I am trying to implement a siamese network model using pytorch and pytorch lightning and I have a question about how to split such a dataset into training and validation dataset.
So, for a siamese network we create a triplet of input data point where we have an anchor image, a positive image (belonging to the same class as the anchor image) and a negative image (belonging to a different class). So, I am trying to use the pytorch dataset functionality as follows:
So, the dataset creation at the moment is as follows:
class SiameseTriplet(Dataset):
def __init__(self, torchvision_dataset, transform=None):
# Store things to class variables
....
def __getitem__(self, index):
img0_tuple = random.choice(self.dataset.imgs)
# randomly sample to get a negative sample
...
anchor_class_name = img0_tuple[0].split('/')[-2]
all_files_in_class = glob.glob(self.dataset.root + anchor_class_name + '/*')
# randomly sample now to get the positive image
positive_image = random.choice(all_files_in_class)
# Do some image transformations
....
return anchor, positive, negative
Now what I basically want to do create a validation dataset. I am not sure what the best strategy is for that. Say I want to do a 95-5 split between training and validation. I thought the best way to do so would be split the dataset so that each class has the 95-5 split. Is that something reasonable to do? So say I have three classes and my data is organized as follows:
|— root
|-------- cat
|-------- dog
| ------- horse
In that case, I would go the 95 -5 split on each of these classes. Is that something reasonable to do for Siamese networks?

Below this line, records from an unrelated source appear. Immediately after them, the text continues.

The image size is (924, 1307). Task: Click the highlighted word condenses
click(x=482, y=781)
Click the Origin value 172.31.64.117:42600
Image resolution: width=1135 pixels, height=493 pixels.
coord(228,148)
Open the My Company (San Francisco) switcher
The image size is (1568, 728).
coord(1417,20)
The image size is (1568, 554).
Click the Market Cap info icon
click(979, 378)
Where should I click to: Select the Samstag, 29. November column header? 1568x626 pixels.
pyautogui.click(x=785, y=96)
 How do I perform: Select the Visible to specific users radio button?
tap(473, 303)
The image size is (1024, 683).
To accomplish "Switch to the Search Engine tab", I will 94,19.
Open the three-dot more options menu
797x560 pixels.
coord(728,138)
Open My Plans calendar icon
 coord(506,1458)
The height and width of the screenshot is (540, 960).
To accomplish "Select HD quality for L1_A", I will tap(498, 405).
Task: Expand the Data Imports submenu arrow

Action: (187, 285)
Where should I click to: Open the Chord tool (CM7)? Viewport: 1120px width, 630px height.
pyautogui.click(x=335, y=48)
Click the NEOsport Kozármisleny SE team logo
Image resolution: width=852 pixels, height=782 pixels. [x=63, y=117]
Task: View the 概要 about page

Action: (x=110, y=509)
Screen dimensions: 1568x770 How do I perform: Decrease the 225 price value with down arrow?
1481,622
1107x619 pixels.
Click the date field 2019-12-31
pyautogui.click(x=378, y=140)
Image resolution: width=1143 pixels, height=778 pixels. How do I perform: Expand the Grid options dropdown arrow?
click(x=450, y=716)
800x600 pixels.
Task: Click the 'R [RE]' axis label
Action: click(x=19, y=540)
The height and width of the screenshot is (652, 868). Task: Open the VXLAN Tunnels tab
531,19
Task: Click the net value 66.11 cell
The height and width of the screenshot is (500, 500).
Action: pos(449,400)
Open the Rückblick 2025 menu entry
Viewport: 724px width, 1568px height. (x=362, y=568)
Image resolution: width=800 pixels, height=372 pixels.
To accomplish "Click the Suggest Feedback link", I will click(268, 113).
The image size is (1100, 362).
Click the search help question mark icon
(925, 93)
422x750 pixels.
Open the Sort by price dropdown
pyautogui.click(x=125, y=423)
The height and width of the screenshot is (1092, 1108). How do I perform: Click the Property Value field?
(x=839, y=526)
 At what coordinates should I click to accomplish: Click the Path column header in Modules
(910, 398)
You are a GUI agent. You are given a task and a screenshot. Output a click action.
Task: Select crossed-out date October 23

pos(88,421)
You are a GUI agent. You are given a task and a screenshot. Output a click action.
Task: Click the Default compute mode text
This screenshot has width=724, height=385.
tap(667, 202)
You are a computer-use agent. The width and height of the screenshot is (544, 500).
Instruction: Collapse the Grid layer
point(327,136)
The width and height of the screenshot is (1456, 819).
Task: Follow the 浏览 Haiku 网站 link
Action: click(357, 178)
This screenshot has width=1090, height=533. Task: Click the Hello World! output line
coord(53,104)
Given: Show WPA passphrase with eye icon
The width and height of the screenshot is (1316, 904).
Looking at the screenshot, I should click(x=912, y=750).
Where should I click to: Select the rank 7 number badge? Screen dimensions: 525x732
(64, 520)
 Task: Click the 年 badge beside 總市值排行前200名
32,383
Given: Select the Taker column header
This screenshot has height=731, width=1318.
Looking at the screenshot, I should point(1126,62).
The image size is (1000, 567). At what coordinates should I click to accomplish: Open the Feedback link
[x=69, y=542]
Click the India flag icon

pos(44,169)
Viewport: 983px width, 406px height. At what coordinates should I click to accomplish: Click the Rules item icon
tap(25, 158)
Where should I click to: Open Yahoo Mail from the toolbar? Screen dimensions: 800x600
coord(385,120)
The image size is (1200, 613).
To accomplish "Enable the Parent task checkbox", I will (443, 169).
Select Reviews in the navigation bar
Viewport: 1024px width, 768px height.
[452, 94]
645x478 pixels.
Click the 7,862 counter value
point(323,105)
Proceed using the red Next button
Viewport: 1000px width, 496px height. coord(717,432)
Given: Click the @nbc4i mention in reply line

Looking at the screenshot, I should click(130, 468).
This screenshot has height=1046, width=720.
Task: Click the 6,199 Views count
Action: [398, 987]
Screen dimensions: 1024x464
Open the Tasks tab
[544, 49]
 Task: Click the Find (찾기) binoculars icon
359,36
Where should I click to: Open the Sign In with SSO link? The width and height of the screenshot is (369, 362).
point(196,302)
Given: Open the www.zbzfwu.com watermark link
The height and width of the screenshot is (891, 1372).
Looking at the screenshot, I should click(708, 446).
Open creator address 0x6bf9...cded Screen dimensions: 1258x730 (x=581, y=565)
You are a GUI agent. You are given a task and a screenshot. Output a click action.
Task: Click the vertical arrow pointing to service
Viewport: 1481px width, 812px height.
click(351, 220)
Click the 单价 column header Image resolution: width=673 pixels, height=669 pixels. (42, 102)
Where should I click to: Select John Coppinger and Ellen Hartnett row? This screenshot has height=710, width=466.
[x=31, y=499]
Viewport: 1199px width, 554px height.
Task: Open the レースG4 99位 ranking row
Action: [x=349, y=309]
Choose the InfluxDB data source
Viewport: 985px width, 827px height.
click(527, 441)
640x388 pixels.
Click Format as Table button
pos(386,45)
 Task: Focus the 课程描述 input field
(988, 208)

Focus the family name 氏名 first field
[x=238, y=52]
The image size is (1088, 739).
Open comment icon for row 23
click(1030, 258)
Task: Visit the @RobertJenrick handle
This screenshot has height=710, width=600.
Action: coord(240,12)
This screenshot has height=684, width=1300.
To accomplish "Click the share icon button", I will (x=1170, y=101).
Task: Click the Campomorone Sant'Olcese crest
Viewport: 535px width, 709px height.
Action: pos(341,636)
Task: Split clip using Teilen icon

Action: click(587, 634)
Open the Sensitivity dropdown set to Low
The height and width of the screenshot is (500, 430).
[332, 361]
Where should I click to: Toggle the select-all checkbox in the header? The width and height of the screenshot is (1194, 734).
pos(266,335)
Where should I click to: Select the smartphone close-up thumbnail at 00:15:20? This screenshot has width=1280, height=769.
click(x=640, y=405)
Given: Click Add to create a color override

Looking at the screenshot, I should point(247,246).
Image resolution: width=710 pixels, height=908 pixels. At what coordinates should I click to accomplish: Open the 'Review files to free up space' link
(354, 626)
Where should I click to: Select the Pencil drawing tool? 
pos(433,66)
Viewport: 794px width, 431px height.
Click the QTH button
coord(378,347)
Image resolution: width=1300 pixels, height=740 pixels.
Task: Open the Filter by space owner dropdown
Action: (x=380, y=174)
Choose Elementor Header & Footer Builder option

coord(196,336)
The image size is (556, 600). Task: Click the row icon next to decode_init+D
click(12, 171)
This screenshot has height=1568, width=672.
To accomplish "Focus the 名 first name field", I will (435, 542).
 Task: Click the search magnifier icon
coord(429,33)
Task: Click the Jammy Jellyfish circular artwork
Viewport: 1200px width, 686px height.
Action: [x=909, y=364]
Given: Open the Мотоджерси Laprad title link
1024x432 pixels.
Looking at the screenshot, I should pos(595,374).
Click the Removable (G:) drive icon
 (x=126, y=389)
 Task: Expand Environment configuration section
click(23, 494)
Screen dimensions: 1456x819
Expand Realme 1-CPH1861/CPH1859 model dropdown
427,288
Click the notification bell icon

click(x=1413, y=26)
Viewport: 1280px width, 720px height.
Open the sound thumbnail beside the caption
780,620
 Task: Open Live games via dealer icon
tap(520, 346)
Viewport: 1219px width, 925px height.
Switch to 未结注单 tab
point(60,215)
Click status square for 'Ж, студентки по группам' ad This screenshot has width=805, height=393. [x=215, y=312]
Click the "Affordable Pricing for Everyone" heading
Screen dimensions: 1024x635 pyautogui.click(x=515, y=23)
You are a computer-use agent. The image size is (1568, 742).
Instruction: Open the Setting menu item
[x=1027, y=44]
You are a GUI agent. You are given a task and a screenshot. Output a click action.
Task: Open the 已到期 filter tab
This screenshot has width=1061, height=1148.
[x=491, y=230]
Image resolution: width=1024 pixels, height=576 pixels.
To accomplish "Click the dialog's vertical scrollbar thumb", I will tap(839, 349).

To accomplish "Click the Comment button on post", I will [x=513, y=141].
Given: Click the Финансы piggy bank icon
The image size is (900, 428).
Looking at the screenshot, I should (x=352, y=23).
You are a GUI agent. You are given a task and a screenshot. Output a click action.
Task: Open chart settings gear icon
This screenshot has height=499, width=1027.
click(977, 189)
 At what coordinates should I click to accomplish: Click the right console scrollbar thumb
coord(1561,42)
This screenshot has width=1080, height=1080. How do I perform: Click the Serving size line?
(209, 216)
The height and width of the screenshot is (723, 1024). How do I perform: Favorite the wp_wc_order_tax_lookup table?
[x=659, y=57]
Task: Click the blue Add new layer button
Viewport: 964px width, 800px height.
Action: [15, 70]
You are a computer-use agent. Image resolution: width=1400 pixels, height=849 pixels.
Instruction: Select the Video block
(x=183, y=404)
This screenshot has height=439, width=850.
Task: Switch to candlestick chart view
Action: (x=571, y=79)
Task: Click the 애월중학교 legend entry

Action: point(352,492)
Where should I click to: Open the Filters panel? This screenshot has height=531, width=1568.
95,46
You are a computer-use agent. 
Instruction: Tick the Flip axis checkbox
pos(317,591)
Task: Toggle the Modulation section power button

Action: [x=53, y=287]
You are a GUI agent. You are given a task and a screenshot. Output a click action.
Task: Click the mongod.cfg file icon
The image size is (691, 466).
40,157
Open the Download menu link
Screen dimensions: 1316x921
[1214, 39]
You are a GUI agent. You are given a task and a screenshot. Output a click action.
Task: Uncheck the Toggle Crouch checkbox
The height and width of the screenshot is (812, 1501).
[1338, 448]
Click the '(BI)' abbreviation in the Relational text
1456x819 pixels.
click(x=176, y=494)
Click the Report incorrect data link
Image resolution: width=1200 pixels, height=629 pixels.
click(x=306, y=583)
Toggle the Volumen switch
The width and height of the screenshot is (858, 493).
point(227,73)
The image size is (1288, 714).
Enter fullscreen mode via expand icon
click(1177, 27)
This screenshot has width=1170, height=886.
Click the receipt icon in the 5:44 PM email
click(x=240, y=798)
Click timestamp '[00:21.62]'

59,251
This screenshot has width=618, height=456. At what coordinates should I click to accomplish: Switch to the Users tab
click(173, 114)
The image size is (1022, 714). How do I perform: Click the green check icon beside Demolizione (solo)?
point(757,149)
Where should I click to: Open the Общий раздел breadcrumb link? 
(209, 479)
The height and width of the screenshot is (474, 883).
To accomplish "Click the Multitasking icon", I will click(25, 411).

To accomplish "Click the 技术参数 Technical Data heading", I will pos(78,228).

Now in my training code, I do something like:
import torchvision.datasets as dset
train_folder_dataset = dset.ImageFolder(root=data_path)
train_dataset = SiameseTriplet(image_folder_dataset=train_folder_dataset,
transform=transform)
Now, it seems to me that the ideal place to split the dataset would be after the train_folder_dataset = dset.ImageFolder(root=data_path)
line. However, I cannot figure out how to do so with the strategy I discussed earlier where each of the class has the specified split.
I know there is a torch.utils.data.Subset
class for doing a split on ImageFolder but how do I tell it to apply the split per class as well?